About this exercise: Write out an exact copy of the line containing "The image size" and all lines that follow it in the data below, leaving out pictures.

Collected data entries

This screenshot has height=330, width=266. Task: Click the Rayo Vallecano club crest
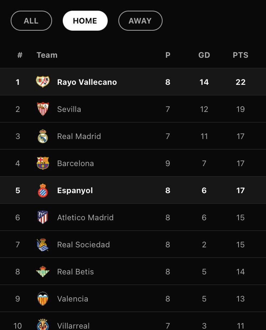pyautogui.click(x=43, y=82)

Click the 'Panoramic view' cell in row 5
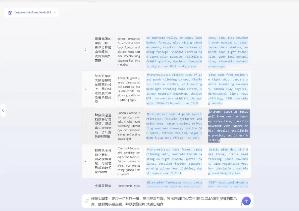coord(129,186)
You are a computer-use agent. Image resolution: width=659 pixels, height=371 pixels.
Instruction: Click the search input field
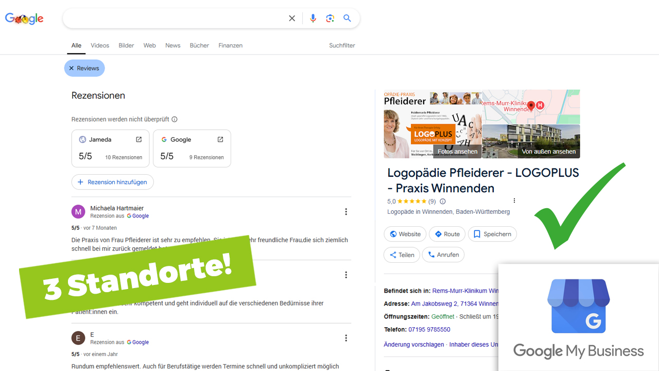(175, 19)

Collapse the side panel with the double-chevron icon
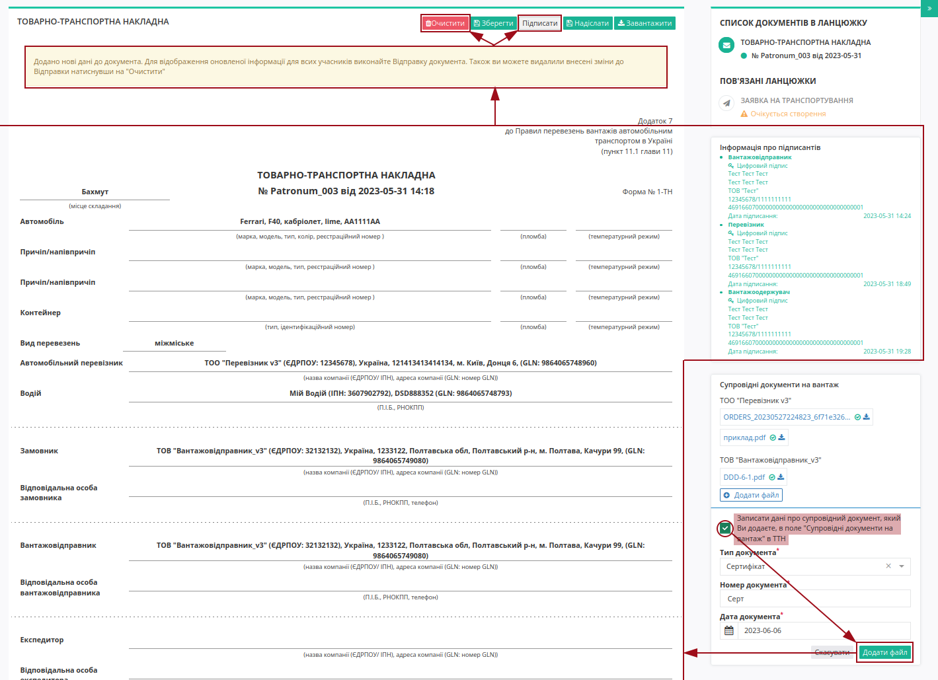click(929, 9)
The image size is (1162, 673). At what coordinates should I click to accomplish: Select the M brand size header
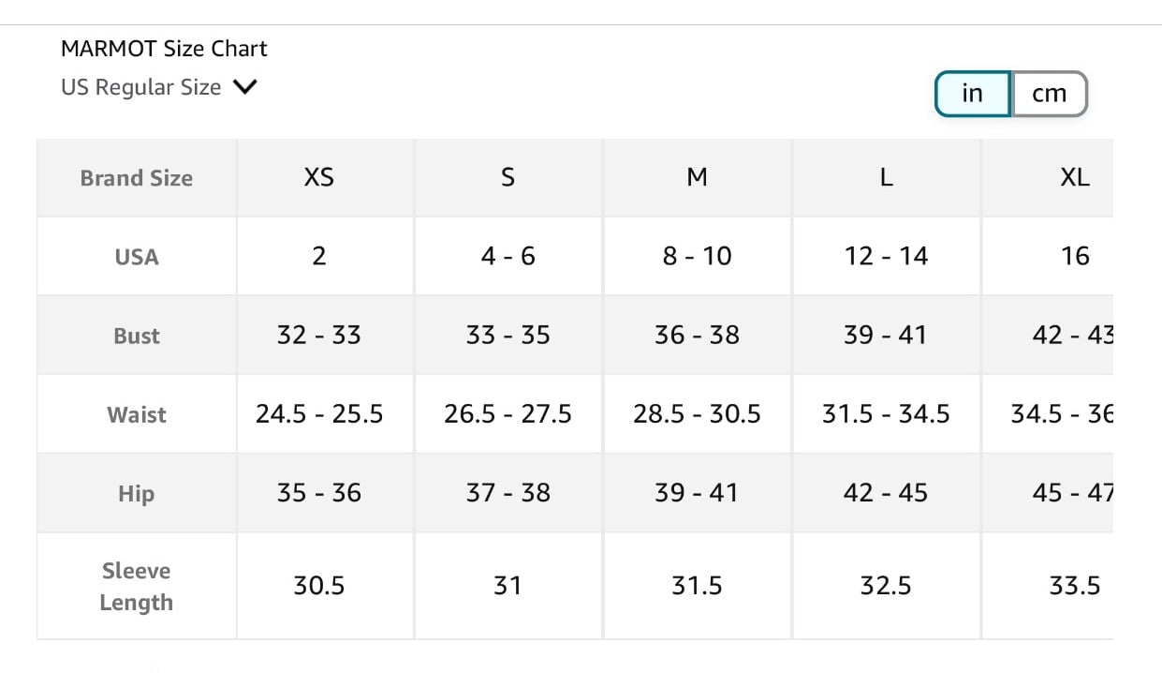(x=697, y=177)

Written response:
The image size is (1162, 673). At what coordinates should I click to accomplish: Select the M brand size header
(x=697, y=177)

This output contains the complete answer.